EXERCISE DESCRIPTION: Copy each line in the data that includes the word "size".

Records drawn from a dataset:

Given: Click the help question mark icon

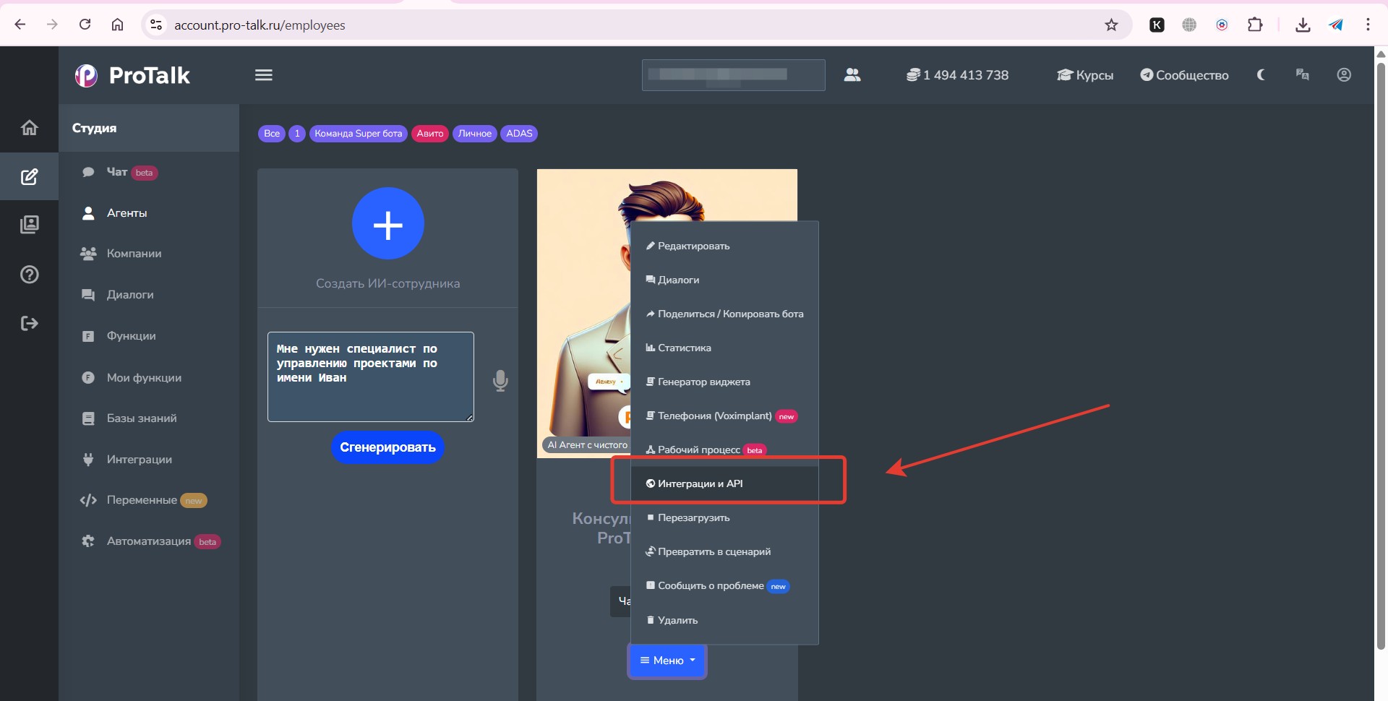Looking at the screenshot, I should 30,275.
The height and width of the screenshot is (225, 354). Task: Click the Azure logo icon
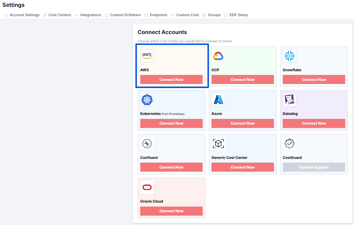click(x=218, y=100)
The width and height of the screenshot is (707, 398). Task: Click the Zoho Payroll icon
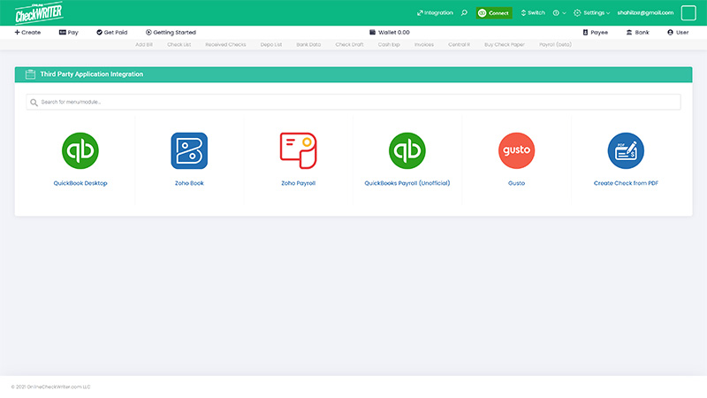[x=298, y=151]
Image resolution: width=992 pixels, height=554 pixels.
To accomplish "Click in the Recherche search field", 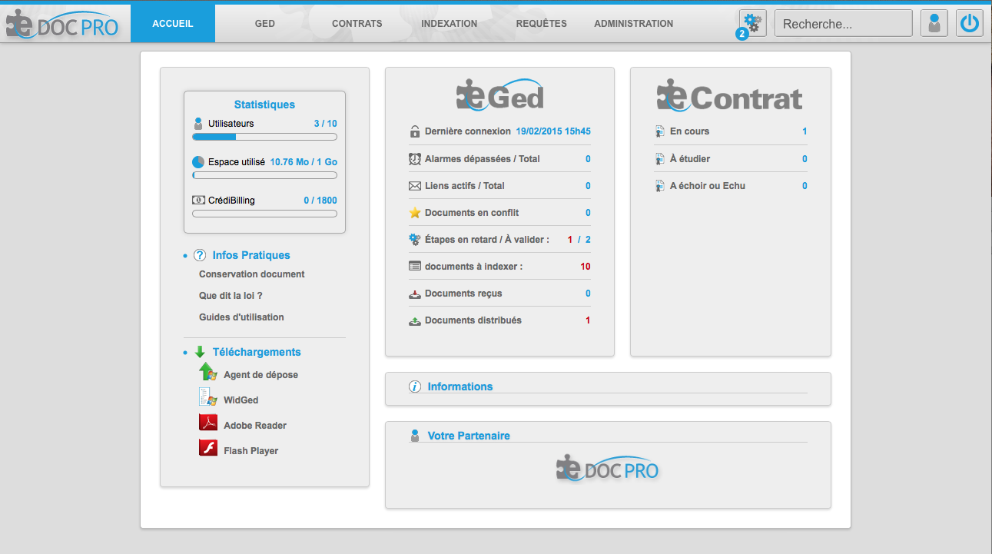I will [x=843, y=24].
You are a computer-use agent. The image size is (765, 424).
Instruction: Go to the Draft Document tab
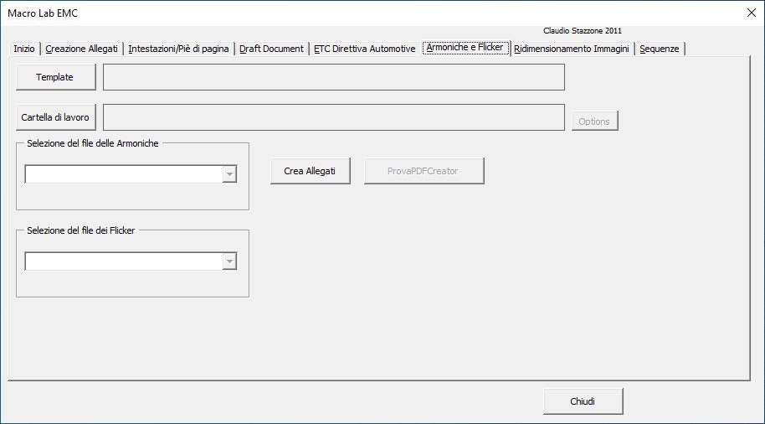point(271,49)
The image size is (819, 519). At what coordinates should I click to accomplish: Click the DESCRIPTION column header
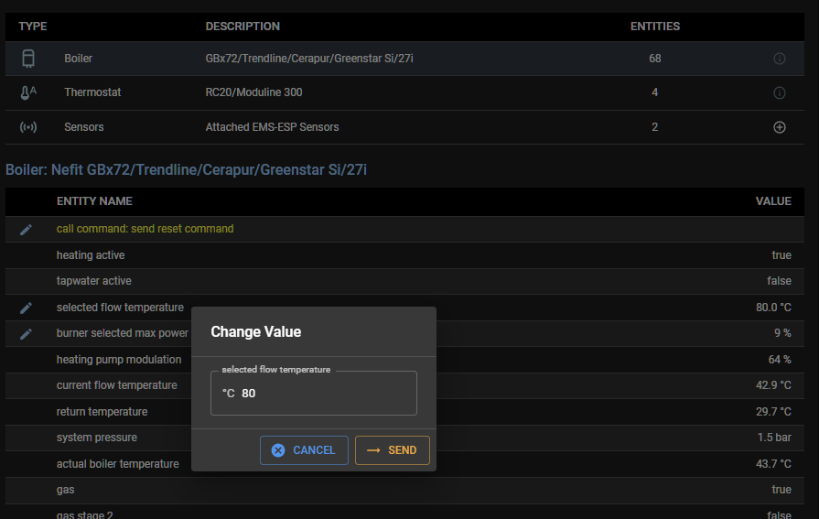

RESPONSE:
You are a computer-use agent. The image size is (765, 424).
The image size is (819, 519). At what coordinates should I click to accomplish: Click the DESCRIPTION column header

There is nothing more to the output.